Stated goal 1: In the listing, swap "GUI agent" for "screen assistant" and write out only the lines from the one containing "Given: Open the 杀1跨分析 highlighted ribbon icon" down through the one containing "will (x=243, y=361).", with nothing else changed.
--- begin Selected text ---
Thanks for your questions - let me try and answer them as best I can...


> I went through your -01 draft and the SIDR presentation slides from last week once again, 
> and have the following questions: 
> 
> (1) An update with prefix-origin pair {5.0.0.0/24, AS64511} is received. 
> There is a ROA: {5.0.0.0/22, maxLength = 24; AS64511} in the RPKI. 
> However, it is signed using a certificate that is “valid” only for resource {5.0.0.0/24}.  
> In this case, is it the intent of your alternate validation model to ascertain that 
> the above ROA is partially valid, and accordingly prefix-origin pair {5.0.0.0/24, AS64511} is “Valid”?

If I understand your question, you are painting the picture where:

The ROA says that AS64511 can announce 5.0.0.0/22 or any subset  up to a /24

The EE cert that signed it has a resource extension of 5.0.0.0/24 (i.e. the ROA is overclaiming)

And the CA that signed it has a resource extension set that encompasses 5.0.0.0/24

And the CA "above" it has a resources extension that encompasses 5.0.0.0/24

etc to the trust anchor

So if we said "is the UPDATE 5.0.0.0/24 valid" then given that 5.0.0.0/24 is contained
in the ROA, and the same prefix is contained in all the certs from the EE cert to a TA in an otherwise
valid validation path, then the answer would be YES

Although I note that the draft did NOT explicitly talk about the relationship
between a ROA and the EE cert that signed it. It only talked about the treatment of the
resource extensions in the pair-wise comparison of certificates in the validation path.
--- end Selected text ---
Stated goal 2: According to the reply on ROA validation, what did the draft not explicitly talk about?
--- begin Exercise materials ---
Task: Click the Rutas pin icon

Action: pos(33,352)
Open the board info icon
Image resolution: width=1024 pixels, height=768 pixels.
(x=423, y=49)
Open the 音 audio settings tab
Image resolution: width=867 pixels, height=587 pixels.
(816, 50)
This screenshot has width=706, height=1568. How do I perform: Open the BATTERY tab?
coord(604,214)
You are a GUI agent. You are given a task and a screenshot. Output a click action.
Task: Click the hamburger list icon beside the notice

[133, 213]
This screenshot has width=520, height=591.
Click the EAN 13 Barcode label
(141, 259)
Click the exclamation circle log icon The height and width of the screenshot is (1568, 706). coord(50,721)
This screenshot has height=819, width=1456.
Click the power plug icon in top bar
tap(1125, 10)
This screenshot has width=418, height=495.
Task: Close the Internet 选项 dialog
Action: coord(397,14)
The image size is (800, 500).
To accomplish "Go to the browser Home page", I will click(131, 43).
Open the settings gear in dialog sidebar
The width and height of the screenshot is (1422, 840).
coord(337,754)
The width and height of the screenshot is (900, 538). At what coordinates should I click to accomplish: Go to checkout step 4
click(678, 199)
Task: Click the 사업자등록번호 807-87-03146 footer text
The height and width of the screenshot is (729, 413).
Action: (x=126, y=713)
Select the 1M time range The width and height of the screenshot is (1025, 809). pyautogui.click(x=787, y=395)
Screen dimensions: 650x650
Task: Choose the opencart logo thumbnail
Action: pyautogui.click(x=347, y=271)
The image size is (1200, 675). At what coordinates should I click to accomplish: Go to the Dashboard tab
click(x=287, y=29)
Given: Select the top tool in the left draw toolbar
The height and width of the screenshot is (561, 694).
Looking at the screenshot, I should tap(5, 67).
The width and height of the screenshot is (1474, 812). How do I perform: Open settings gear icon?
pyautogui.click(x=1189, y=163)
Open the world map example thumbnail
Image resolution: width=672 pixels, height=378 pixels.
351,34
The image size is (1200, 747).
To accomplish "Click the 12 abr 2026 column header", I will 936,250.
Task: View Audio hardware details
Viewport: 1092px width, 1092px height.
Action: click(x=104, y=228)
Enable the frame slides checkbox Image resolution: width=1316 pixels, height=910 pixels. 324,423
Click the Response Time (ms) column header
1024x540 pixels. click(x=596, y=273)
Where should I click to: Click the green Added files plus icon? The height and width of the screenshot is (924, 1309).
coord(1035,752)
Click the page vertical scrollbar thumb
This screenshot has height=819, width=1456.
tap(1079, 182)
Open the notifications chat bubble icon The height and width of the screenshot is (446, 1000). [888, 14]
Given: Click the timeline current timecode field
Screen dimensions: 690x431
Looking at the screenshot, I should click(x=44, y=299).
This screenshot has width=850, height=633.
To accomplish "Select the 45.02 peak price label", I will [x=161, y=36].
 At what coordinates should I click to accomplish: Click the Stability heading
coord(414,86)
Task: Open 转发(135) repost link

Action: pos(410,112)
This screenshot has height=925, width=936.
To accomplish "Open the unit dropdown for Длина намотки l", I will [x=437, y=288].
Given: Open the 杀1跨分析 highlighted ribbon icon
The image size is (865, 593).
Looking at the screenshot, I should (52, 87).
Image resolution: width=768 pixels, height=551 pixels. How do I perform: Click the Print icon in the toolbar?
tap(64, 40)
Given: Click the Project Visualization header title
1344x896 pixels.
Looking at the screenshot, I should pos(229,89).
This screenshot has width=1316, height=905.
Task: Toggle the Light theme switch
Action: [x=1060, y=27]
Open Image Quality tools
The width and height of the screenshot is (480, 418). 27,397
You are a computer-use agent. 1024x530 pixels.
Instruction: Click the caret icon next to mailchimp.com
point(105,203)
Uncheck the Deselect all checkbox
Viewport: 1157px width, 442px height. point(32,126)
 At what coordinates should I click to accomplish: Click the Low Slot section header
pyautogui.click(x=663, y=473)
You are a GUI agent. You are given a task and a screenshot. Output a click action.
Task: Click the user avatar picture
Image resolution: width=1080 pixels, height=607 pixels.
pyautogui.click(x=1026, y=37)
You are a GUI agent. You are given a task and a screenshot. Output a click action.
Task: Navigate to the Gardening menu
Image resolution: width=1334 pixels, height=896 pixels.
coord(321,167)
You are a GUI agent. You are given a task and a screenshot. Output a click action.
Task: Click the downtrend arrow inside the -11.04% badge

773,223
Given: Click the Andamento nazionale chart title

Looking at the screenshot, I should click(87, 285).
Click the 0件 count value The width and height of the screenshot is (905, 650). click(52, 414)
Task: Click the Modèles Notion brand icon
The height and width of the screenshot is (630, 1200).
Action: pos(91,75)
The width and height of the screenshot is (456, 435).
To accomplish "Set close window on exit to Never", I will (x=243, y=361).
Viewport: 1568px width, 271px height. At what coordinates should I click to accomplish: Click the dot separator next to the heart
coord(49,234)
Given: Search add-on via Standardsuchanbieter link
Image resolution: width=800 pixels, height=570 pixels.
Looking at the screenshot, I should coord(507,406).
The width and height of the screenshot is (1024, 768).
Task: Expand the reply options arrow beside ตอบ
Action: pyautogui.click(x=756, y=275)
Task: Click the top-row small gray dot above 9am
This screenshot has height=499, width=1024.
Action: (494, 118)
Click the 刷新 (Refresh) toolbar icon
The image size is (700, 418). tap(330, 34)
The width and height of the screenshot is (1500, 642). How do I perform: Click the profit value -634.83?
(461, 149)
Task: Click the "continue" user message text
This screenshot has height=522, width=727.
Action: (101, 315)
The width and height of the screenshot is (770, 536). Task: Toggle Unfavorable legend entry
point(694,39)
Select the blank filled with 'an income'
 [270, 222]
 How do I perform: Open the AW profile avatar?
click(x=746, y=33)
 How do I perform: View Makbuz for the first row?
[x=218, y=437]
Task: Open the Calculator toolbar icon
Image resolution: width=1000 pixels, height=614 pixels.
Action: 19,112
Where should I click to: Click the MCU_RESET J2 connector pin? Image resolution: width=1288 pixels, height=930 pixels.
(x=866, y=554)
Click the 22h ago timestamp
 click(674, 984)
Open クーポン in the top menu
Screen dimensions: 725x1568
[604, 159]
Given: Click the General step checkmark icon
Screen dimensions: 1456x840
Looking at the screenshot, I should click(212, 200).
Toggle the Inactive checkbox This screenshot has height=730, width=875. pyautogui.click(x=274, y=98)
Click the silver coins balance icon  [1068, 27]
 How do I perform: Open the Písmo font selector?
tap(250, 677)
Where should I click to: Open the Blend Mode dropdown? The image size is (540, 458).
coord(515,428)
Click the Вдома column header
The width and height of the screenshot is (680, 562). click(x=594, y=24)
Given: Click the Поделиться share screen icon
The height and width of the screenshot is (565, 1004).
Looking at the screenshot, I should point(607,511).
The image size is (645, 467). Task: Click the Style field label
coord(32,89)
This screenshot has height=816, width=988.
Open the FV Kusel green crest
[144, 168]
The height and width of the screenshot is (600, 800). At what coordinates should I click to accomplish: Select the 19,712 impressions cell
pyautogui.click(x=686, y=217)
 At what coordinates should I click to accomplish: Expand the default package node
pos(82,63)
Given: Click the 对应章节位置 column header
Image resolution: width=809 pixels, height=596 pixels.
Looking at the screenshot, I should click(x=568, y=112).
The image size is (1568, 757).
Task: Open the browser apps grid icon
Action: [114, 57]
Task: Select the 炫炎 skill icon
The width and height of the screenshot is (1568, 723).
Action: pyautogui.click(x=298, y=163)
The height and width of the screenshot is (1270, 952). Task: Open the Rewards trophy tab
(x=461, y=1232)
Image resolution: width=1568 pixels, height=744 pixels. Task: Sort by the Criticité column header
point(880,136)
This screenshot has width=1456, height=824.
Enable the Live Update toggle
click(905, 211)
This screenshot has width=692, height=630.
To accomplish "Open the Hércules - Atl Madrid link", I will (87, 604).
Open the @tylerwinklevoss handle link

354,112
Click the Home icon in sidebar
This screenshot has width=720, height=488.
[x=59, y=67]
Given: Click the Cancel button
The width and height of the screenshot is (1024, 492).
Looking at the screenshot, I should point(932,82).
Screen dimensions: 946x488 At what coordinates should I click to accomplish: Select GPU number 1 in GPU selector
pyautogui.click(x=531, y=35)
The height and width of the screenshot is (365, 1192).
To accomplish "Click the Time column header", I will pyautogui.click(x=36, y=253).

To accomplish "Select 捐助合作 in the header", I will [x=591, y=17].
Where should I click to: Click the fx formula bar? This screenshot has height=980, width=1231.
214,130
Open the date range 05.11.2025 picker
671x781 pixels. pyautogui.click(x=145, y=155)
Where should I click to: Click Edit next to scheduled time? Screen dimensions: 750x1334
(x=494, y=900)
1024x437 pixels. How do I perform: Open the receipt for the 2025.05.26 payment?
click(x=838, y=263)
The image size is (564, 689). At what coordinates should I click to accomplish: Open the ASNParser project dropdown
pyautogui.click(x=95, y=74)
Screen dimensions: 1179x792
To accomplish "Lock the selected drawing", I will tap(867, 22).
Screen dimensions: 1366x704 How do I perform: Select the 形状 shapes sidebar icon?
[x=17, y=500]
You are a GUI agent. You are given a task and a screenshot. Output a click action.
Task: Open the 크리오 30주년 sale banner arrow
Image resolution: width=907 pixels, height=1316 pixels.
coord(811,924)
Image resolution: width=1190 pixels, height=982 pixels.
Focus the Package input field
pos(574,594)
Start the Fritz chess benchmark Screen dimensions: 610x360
--- end Exercise materials ---
Full output 1:
Given: Open the 杀1跨分析 highlighted ribbon icon
The image size is (865, 593).
Looking at the screenshot, I should (52, 87).
Image resolution: width=768 pixels, height=551 pixels. How do I perform: Click the Print icon in the toolbar?
tap(64, 40)
Given: Click the Project Visualization header title
1344x896 pixels.
Looking at the screenshot, I should pos(229,89).
This screenshot has width=1316, height=905.
Task: Toggle the Light theme switch
Action: [x=1060, y=27]
Open Image Quality tools
The width and height of the screenshot is (480, 418). 27,397
You are a computer-use agent. 1024x530 pixels.
Instruction: Click the caret icon next to mailchimp.com
point(105,203)
Uncheck the Deselect all checkbox
Viewport: 1157px width, 442px height. point(32,126)
 At what coordinates should I click to accomplish: Click the Low Slot section header
pyautogui.click(x=663, y=473)
You are a screen assistant. You are given a task and a screenshot. Output a click action.
Task: Click the user avatar picture
Image resolution: width=1080 pixels, height=607 pixels.
pyautogui.click(x=1026, y=37)
You are a screen assistant. You are given a task and a screenshot. Output a click action.
Task: Navigate to the Gardening menu
Image resolution: width=1334 pixels, height=896 pixels.
coord(321,167)
You are a screen assistant. You are given a task and a screenshot. Output a click action.
Task: Click the downtrend arrow inside the -11.04% badge

773,223
Given: Click the Andamento nazionale chart title

Looking at the screenshot, I should click(87, 285).
Click the 0件 count value The width and height of the screenshot is (905, 650). click(52, 414)
Task: Click the Modèles Notion brand icon
The height and width of the screenshot is (630, 1200).
Action: pos(91,75)
The width and height of the screenshot is (456, 435).
To accomplish "Set close window on exit to Never", I will (x=243, y=361).

Full output 2: The relationship between a ROA and the EE cert that signed it.